Yahoo is rolling out new image-rich, mobile-first native ads designed to be seamlessly integrated with content. Some industry participants are dubious of the move.
The new ads are available through Yahoo Gemini, a marketplace for mobile search and native advertising that launched in February. They will feature larger, richer graphics and photos for brand storytelling, Yahoo says in a blog post.
“While clearly marked as sponsored, the ads will look and act just like the content around them, and will appear within users’ personalized content streams, article pages, and image galleries across Yahoo mobile and desktop products,” writes Ned Brody, head of Americas at Yahoo. “When people tap on the ads, they can visit the brand’s site directly or view a full-screen visual for even greater interactivity and impact.”
According to Yahoo, advertisers like Netflix are using these new ad formats, which can deliver deep user engagement and drive improved recall, intent, and favorability for advertisers.
But not everyone is so optimistic. “It’s really fascinating because [Yahoo] made that big hoopla about swearing off banner ads and got people excited, including yours truly,” says Brian Wong, chief executive (CEO) of mobile advertising network Kiip. “The problem with Monday’s announcement is that it’s incredibly underwhelming and is the exact same native offering that many, many companies have already incorporated into what they’re doing for advertising and the description in the blog post – bigger, image-ready, richer, interactiver – is the same thing rehashed.”
He notes Yahoo CEO Marissa Mayer has made a push to focus on daily habits, but says Yahoo’s advertising products are still focused on increasing ad-related metrics, which remains tied to older thinking.
“If the content is user-first, then the advertising should be user-first as well,” Wong says. “Obviously the angle we’ve taken around ‘how can we add value to moments in mobile lives’ is the angle they should really be taking, too.”
Yahoo says half of its monthly active users visit the site on mobile devices and it is “committed to delivering outstanding advertising that is designed specifically for mobile and integrated across our new experiences.”
“Regardless of the format, Yahoo’s focus should be on the ROI of the advertiser while respecting the consumer experience. To that end, specific ROI metrics for these new ad units would be interesting to see,” says Frank Sinton, chief executive (CEO) of Beachfront Media. “Additionally, we would be excited to see if they start turning these into video advertisements, which have shown very strong engagement rates on mobile and other devices.”
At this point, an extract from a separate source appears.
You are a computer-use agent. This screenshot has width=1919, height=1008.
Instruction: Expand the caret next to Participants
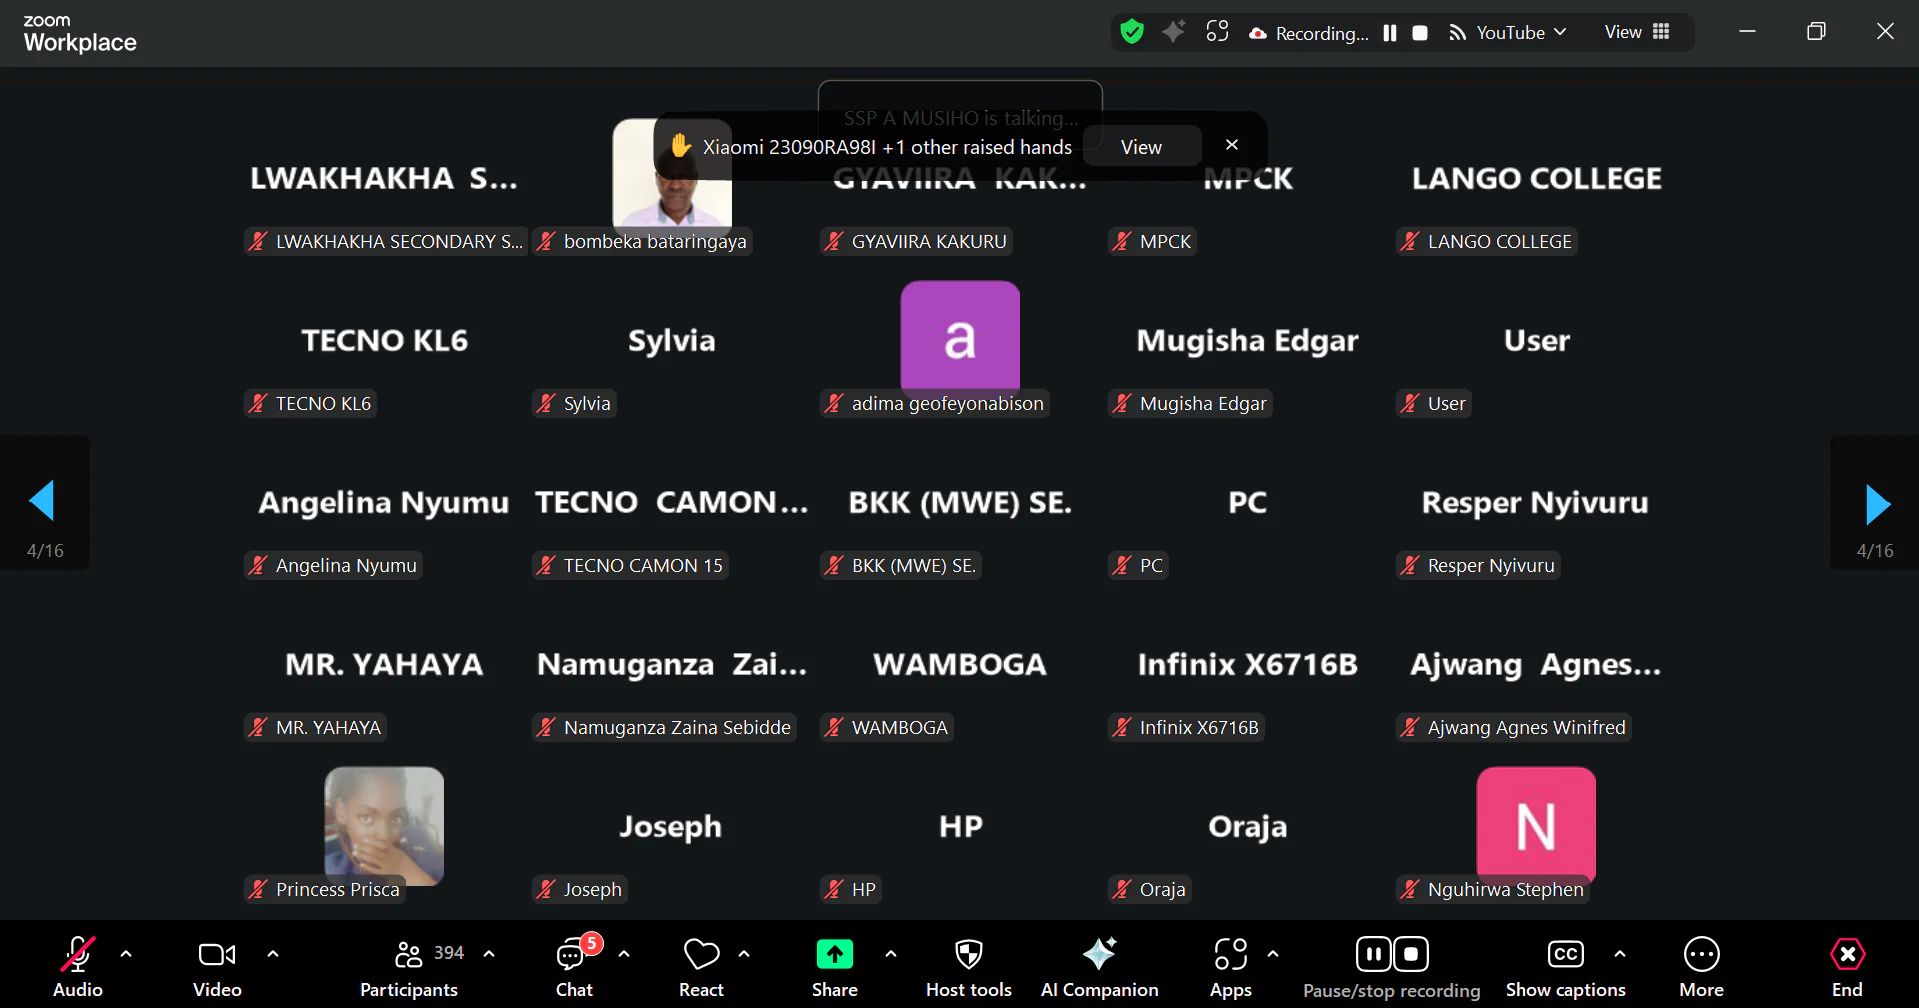[489, 954]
Wong says that Kiip’s mission is to give mobile users rewards from related brands, such as a Gatorade reward for a consumer who has completed a run with a fitness app, or a reward from Kraft in a food app when a user accesses a salad recipe. Yahoo should think about having a similar strategy.
“We completely took the angle of rewarding as the core premise of what people should be receiving in mobile interaction with us,” he says. “We’ve seen that quantity is not the focus anymore in mobile. It’s more about the quality and putting your best foot forward…it’s about picking out moments and adding value to those moments.”
GroupM predicts that global ad spend will top $547 billion next year, up from $524 billion this year. While television will still capture the biggest share of that 12-figure pie (41%), digital's share will grow from 31% to 33%.